Return the records starting with the line that contains "Tap the comment bubble on France card" and going on through the line that contains "The width and", reproducing each line as it stands.

**THE INPUT:**
START

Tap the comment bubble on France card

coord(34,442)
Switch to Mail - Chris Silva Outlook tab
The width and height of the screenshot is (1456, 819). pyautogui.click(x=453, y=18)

END
START

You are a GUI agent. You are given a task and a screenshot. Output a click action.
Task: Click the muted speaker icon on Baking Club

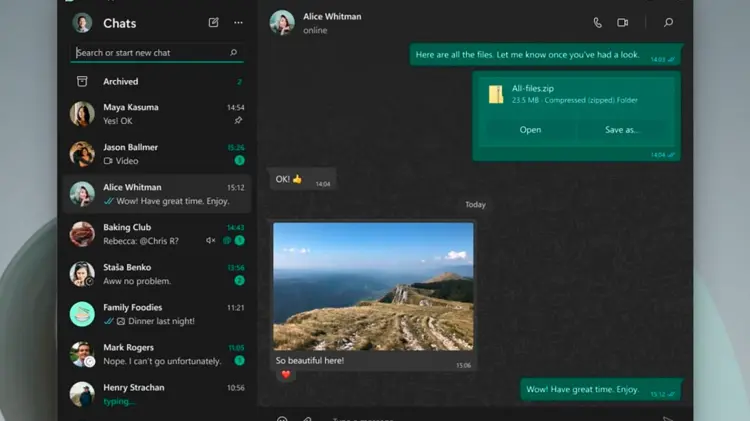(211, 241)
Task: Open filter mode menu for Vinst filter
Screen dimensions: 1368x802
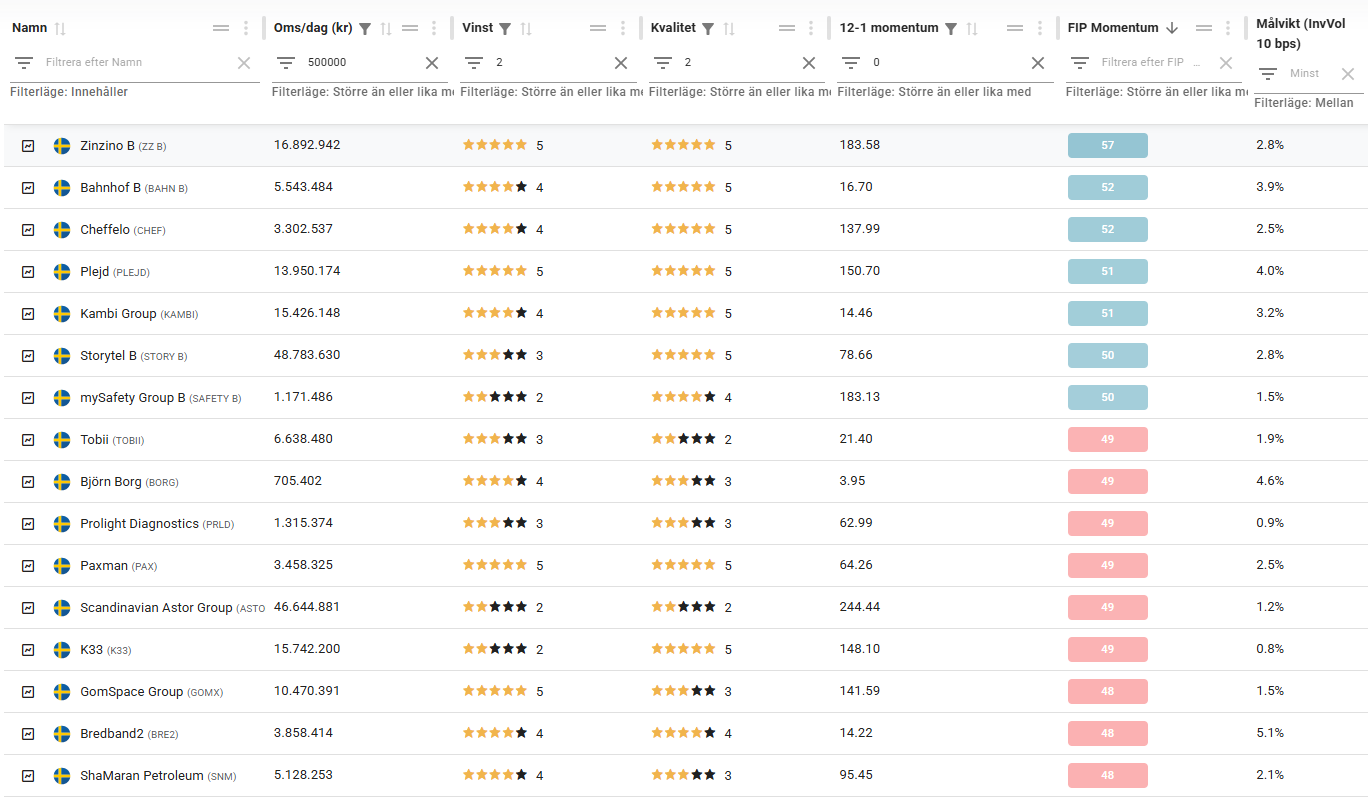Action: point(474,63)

END

**TASK RESULT:**
Tap the comment bubble on France card

coord(34,442)
Switch to Mail - Chris Silva Outlook tab
The width and height of the screenshot is (1456, 819). pyautogui.click(x=453, y=18)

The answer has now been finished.